Directions for this task | Copy everything from the start of the records down to the line containing "Action: click(x=157, y=1263)", including that line. Omit the pictures.

[start Given information]

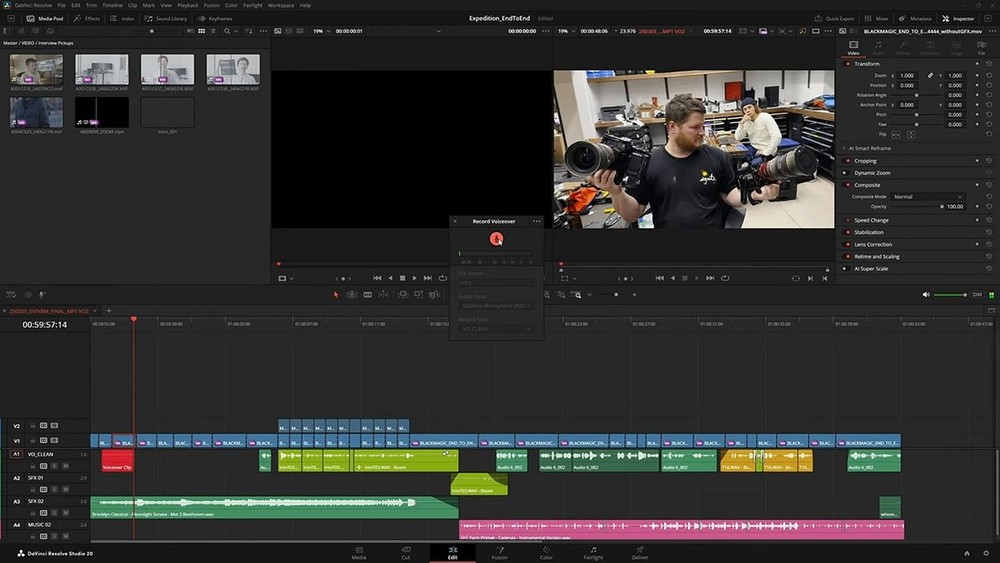Screen dimensions: 1000x563
Task: Click the speaker volume icon above the timeline
Action: (x=926, y=295)
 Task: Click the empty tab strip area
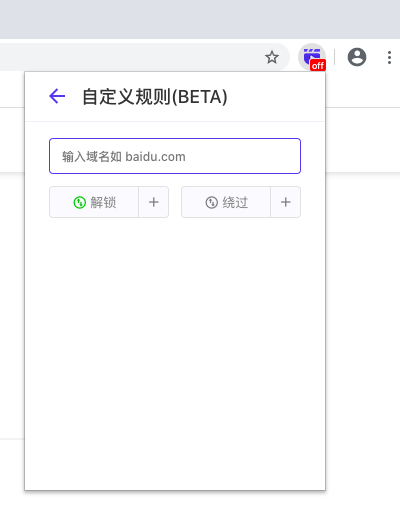200,19

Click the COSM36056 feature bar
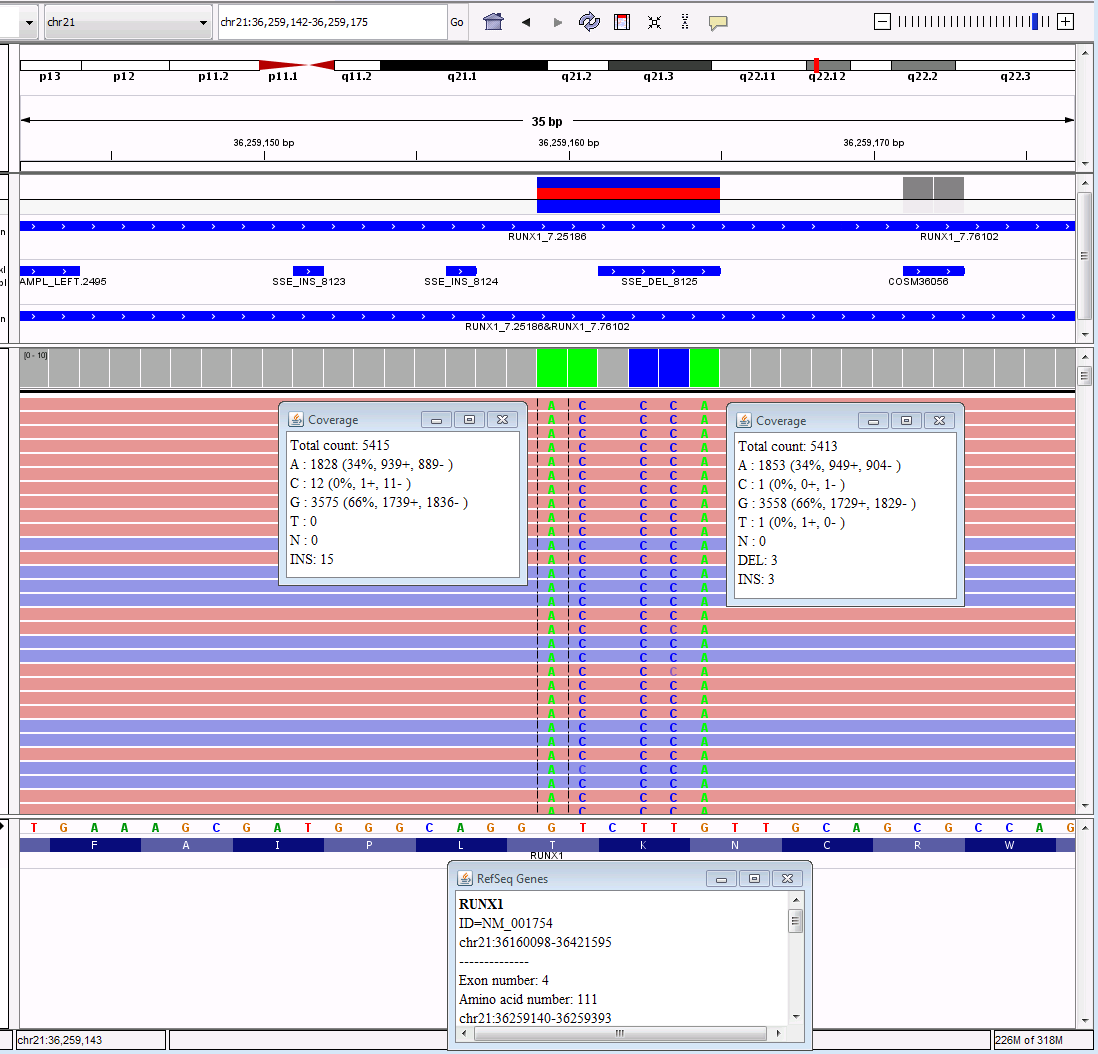933,271
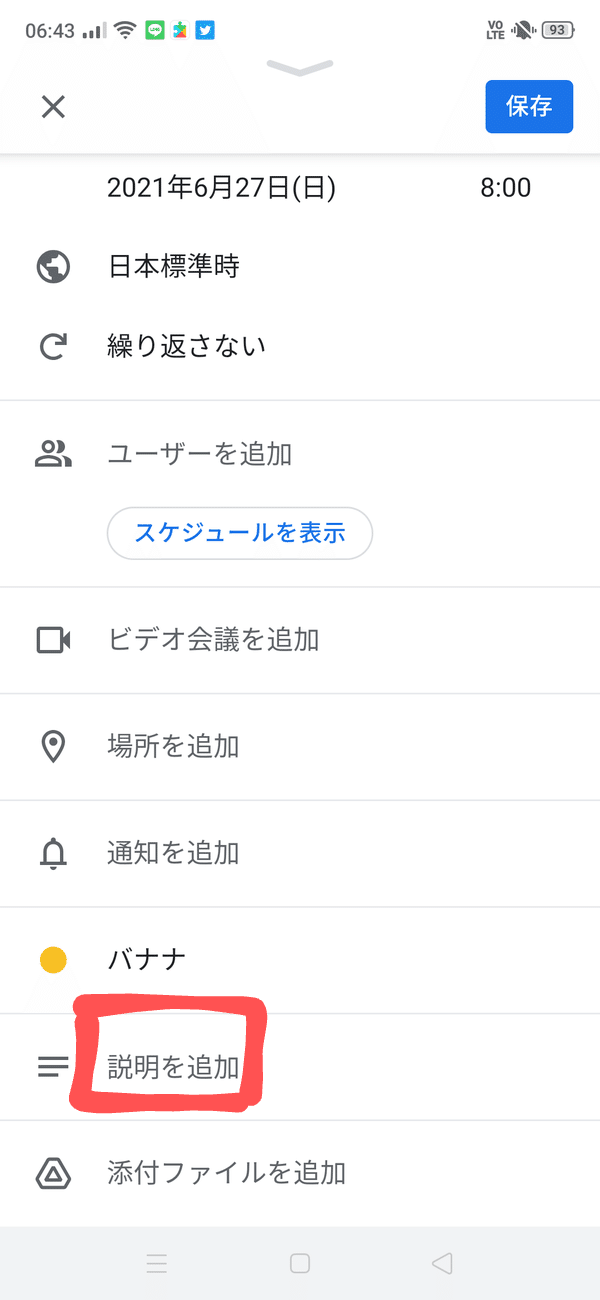The image size is (600, 1300).
Task: Tap the navigation bar menu lines
Action: click(x=157, y=1263)
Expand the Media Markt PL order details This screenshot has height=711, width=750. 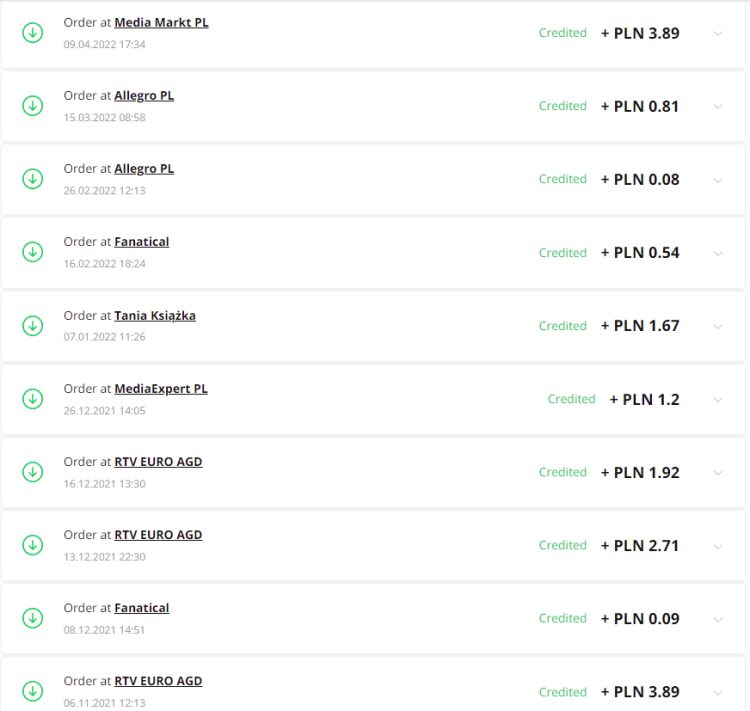click(x=717, y=33)
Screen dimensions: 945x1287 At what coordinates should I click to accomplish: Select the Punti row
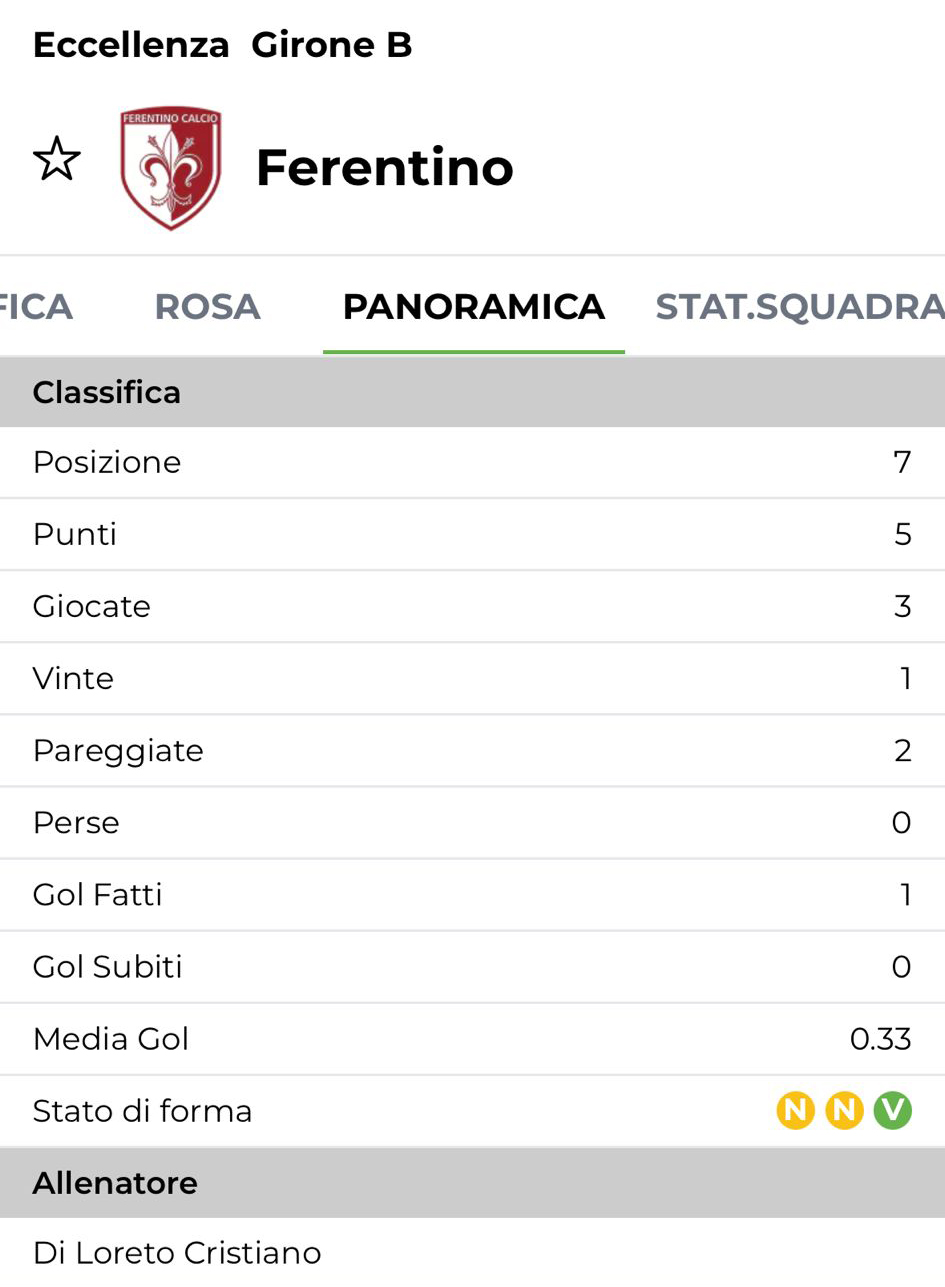click(x=472, y=534)

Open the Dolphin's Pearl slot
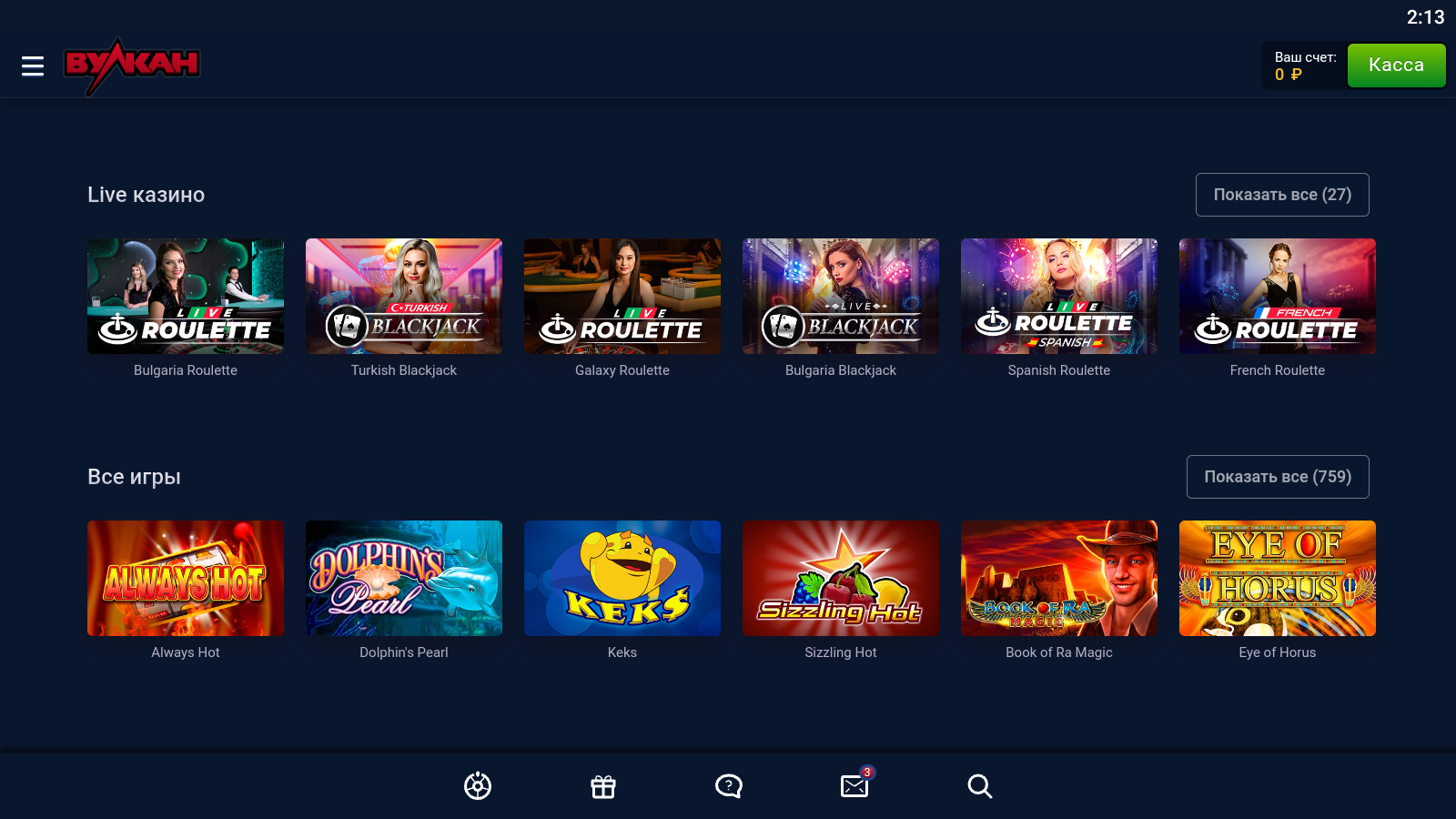point(404,578)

[end Given information]

Exercise output |
Screen dimensions: 1000x563
Task: Click the speaker volume icon above the timeline
Action: (x=926, y=295)
 Task: Click the empty tab strip area
200,19

Click the COSM36056 feature bar
933,271
The image size is (600, 1300).
Task: Tap the navigation bar menu lines
Action: click(x=157, y=1263)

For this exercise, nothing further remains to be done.